You could hardly ask for a more heart-felt and articulate endorsement than that. Still, it’s worth finding out what it meant to Pita himself to create the piece. For starters, he really appreciates that with this 25-minute work for eight dancers he was able to take a risk. ‘The first section of the piece is a ballet with tutus, tights, pointe shoes and the works – something I’d never done. I’m totally fascinated by the laws of the tutu and how they marry to a balletic vocabulary. It was wonderful collaborating with designer Jean-Marc Puissant who has such vast knowledge about tutus. I learned so much about the atheistic of ballet generally, and the dancers were so encouraging. I’d also just come out of doing a darker piece prior to working with Ballet Black, and so I felt the need to do something lighter and have some fun with the dancers.’
Pita says his goal was ‘to create a ballet in which rules can be broken and mended within the laws of classical ballet and theatre.’ But his intentions towards his source material remained honourable. ‘I’ve always loved A Midsummer Night’s Dream. I played the Indian boy way back in the English National Opera’s production of Purcell’s The Fairy Queen, and I remember thinking how well the narrative lent itself to dance and music.
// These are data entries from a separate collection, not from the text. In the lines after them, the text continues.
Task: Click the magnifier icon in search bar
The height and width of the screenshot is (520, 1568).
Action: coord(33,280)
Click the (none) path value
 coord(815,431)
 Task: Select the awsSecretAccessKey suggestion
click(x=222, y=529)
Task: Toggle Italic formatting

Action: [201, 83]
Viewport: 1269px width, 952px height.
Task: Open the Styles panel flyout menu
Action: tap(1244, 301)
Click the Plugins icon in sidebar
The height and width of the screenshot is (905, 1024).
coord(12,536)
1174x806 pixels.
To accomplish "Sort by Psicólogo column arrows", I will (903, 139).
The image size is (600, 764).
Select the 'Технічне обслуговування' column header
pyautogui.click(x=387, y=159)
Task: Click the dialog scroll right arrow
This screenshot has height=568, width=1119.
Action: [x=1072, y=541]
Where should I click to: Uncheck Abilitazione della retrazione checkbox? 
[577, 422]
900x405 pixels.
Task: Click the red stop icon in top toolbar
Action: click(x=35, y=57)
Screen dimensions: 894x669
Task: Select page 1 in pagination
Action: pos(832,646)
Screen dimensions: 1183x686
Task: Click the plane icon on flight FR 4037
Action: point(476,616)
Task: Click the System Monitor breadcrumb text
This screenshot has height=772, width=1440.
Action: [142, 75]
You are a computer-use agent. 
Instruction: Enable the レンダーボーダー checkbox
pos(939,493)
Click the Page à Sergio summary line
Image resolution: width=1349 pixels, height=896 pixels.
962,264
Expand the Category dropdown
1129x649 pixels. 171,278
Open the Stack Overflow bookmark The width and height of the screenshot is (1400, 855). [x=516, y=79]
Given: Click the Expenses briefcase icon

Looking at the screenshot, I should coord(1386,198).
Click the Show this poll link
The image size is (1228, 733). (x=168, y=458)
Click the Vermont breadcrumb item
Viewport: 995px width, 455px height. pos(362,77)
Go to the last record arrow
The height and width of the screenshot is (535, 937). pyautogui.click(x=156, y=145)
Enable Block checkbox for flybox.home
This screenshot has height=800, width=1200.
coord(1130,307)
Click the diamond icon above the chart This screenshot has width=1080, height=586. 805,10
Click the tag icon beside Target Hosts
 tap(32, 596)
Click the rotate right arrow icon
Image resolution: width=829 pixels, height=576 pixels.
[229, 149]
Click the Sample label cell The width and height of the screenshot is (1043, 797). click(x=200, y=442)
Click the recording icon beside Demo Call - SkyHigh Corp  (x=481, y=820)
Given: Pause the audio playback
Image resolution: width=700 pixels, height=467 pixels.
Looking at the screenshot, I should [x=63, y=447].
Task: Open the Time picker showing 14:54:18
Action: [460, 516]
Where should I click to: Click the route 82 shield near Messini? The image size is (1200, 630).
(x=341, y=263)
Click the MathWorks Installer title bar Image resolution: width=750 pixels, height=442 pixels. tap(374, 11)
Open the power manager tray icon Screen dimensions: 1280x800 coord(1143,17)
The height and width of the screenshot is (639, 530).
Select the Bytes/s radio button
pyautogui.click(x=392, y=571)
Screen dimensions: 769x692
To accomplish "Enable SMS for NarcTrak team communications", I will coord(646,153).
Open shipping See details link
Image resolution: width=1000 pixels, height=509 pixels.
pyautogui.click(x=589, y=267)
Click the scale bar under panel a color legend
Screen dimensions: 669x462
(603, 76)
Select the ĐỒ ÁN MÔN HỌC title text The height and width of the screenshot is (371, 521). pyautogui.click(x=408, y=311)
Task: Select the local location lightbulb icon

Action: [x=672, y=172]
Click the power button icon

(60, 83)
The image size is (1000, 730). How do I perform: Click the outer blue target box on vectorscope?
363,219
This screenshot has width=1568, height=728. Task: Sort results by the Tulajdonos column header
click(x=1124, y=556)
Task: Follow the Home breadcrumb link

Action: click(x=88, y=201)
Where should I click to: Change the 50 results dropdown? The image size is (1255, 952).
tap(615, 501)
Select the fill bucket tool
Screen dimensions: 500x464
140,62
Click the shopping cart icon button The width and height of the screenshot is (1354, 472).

Shakespeare provides much mischief and glorious images to play with, yet there’s an honesty in all of the characters’ desire. It’s not faithful, but it’s certainly inspired by the world of Shakespeare’s Dream. It’s an adaptation of the idea, hence the title. The images of the narrative are there, but the journey to them is different.’
Asked to pinpoint what the pleasure of working with Ballet Black is, Pita replies, ‘It’s the passion they have for their work. They work in a tiny space in Marylebone, and I mean tiny, and only have a big studio once a week at the Royal Opera House. Somehow, with love and compassion, they manage with no complaints. There’s a joyous atmosphere in the studio. And Cassa gives herself fully. She cares so much about the company and what it stands for. She’s kept the company going with only a little support from Arts Council England, but has gone from strength to strength.’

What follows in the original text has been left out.